Problem to solve
Render the entry lines starting at the line containing "coordinates (1231, 766)." and ending at the line containing "(994, 256)." as a Markdown table with the columns Row and Entry line, leaving out blank lines.

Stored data

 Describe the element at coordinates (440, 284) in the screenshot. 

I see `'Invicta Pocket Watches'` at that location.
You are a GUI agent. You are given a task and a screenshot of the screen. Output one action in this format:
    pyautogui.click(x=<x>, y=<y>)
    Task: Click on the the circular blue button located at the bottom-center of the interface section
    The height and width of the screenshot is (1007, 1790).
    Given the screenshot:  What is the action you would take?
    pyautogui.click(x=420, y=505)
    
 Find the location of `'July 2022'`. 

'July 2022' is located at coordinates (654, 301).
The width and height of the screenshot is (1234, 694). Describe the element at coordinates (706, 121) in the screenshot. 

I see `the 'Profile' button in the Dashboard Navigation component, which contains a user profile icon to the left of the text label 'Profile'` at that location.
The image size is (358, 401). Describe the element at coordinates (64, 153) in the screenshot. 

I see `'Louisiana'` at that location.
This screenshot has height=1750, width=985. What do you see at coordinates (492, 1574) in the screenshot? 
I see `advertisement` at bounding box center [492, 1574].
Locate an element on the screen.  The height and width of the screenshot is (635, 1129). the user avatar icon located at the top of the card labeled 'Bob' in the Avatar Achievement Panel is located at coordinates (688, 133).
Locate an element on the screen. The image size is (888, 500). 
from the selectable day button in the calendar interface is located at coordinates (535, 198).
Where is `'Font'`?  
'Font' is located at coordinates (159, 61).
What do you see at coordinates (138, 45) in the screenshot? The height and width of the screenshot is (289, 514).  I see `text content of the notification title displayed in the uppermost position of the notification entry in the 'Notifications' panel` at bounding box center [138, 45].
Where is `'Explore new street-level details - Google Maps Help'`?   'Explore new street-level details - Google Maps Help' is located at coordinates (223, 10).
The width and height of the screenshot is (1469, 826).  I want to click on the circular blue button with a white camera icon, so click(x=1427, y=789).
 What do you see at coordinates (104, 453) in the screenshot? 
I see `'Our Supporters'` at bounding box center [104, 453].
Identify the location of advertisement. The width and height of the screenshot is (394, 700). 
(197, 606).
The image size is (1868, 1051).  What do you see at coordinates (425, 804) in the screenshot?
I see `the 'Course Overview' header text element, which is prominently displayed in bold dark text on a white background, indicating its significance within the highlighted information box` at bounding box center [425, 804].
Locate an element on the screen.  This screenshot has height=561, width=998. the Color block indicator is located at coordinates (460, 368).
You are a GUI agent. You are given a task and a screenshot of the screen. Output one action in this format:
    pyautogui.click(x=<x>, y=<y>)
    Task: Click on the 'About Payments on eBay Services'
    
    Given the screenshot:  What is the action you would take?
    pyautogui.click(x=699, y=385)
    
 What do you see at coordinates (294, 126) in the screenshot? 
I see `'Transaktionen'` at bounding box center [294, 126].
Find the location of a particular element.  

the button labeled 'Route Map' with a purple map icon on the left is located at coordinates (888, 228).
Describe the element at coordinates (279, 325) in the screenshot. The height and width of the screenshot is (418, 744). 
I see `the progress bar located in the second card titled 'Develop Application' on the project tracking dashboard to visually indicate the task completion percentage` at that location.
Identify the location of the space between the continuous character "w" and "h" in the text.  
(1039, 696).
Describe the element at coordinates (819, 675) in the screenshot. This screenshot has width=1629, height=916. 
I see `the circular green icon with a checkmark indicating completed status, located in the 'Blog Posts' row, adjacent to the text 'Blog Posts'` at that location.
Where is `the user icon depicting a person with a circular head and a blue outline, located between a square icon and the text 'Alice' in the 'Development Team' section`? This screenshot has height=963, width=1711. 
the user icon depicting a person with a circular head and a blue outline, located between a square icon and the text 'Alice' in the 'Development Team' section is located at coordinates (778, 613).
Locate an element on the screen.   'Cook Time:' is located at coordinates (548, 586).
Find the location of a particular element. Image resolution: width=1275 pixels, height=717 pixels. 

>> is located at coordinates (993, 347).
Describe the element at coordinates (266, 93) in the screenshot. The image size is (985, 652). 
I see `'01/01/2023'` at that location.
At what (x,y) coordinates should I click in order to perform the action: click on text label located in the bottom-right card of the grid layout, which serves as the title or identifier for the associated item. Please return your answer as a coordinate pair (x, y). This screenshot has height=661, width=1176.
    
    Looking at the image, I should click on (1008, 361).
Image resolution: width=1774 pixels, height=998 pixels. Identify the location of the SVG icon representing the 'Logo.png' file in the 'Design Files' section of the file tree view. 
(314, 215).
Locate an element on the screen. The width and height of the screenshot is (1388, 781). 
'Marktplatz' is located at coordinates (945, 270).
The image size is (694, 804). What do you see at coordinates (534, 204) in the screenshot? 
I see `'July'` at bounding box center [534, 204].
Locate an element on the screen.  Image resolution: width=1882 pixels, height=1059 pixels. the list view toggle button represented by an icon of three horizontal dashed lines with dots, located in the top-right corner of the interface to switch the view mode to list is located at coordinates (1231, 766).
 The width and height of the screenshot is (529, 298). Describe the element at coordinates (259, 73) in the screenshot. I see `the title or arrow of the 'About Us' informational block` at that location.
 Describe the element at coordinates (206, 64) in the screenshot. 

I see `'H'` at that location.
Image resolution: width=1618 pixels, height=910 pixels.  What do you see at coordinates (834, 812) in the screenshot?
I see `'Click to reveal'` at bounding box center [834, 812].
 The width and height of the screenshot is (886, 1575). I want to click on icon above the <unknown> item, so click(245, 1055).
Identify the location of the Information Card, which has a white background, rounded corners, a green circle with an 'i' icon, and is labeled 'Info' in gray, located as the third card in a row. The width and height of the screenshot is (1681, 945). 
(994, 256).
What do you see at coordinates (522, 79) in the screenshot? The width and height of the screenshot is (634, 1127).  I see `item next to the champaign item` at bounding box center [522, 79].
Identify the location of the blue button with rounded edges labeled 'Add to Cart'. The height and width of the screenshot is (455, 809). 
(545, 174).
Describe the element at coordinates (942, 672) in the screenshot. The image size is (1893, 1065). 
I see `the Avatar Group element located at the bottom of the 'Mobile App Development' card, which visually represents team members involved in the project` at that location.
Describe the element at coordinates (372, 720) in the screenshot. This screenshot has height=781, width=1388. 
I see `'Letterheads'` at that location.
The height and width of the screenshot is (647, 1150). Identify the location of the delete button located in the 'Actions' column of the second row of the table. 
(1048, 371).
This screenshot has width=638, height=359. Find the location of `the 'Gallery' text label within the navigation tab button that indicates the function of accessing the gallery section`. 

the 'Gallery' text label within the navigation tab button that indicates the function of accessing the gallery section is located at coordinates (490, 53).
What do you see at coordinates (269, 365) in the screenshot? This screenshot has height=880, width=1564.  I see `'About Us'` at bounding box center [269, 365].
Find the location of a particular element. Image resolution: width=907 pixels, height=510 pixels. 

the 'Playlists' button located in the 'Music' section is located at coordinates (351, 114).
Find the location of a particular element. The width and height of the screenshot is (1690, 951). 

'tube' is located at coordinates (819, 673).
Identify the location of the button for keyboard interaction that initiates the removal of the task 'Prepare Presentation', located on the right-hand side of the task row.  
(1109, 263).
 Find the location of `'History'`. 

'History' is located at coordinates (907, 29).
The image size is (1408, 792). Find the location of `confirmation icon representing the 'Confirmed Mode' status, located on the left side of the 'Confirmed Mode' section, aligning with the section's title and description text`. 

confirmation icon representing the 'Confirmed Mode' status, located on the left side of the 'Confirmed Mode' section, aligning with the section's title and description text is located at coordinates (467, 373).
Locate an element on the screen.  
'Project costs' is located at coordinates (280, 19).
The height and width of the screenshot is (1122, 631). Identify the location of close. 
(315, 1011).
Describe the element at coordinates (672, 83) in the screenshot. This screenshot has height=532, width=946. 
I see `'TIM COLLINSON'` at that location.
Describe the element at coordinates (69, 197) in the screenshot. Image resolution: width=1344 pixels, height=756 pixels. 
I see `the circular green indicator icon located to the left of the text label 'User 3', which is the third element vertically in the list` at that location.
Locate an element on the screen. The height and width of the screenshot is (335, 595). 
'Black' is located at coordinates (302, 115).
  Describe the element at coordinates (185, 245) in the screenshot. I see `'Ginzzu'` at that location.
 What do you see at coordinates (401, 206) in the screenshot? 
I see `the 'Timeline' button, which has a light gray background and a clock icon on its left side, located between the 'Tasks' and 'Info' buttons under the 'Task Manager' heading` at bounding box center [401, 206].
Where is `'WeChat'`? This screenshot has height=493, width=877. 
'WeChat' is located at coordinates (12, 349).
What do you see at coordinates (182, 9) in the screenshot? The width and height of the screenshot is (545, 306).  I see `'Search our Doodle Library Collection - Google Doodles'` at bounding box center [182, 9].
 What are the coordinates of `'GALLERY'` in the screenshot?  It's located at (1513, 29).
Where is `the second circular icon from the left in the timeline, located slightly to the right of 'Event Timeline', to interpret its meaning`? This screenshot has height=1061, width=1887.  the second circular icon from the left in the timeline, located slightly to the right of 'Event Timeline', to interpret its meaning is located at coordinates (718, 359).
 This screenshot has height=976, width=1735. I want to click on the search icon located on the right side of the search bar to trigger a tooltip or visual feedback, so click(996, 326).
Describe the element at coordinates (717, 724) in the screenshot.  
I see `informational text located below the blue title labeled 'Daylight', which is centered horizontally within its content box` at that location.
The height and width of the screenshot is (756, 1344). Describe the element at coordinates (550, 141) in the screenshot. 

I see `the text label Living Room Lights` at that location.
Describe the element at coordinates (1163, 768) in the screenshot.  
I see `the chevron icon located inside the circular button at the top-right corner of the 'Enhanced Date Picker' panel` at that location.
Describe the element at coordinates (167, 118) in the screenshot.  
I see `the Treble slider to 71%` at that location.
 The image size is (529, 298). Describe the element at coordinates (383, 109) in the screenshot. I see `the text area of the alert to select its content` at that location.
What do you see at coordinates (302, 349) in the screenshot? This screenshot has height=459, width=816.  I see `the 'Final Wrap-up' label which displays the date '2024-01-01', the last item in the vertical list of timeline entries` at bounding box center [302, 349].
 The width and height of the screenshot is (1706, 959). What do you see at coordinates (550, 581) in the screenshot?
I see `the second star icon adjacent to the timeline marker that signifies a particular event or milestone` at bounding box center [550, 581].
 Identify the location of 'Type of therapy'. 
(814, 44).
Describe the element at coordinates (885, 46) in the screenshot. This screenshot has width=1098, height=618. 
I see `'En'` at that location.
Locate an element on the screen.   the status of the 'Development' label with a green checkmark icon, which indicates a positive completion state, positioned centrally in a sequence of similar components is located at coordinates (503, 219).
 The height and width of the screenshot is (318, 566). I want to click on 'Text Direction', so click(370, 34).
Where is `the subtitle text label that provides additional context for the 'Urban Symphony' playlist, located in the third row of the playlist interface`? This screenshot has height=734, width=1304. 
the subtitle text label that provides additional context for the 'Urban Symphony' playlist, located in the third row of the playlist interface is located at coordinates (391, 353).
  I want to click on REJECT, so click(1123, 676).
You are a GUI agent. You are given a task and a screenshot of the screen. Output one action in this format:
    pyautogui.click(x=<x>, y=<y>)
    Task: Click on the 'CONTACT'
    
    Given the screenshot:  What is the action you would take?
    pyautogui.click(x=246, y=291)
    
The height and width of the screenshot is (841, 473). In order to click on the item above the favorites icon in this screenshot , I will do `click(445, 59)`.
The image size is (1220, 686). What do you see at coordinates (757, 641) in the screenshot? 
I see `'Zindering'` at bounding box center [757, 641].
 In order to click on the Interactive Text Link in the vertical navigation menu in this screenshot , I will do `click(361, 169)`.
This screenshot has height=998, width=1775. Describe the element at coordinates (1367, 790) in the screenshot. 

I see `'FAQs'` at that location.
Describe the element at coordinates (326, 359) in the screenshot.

Solution for this task
| Row | Entry line |
|---|---|
| 1 | Locate an element on the screen.  Image resolution: width=1882 pixels, height=1059 pixels. the list view toggle button represented by an icon of three horizontal dashed lines with dots, located in the top-right corner of the interface to switch the view mode to list is located at coordinates (1231, 766). |
| 2 |  The width and height of the screenshot is (529, 298). Describe the element at coordinates (259, 73) in the screenshot. I see `the title or arrow of the 'About Us' informational block` at that location. |
| 3 |  Describe the element at coordinates (206, 64) in the screenshot.  |
| 4 | I see `'H'` at that location. |
| 5 | Image resolution: width=1618 pixels, height=910 pixels.  What do you see at coordinates (834, 812) in the screenshot? |
| 6 | I see `'Click to reveal'` at bounding box center [834, 812]. |
| 7 |  The width and height of the screenshot is (886, 1575). I want to click on icon above the <unknown> item, so click(245, 1055). |
| 8 | Identify the location of the Information Card, which has a white background, rounded corners, a green circle with an 'i' icon, and is labeled 'Info' in gray, located as the third card in a row. The width and height of the screenshot is (1681, 945).  |
| 9 | (994, 256). |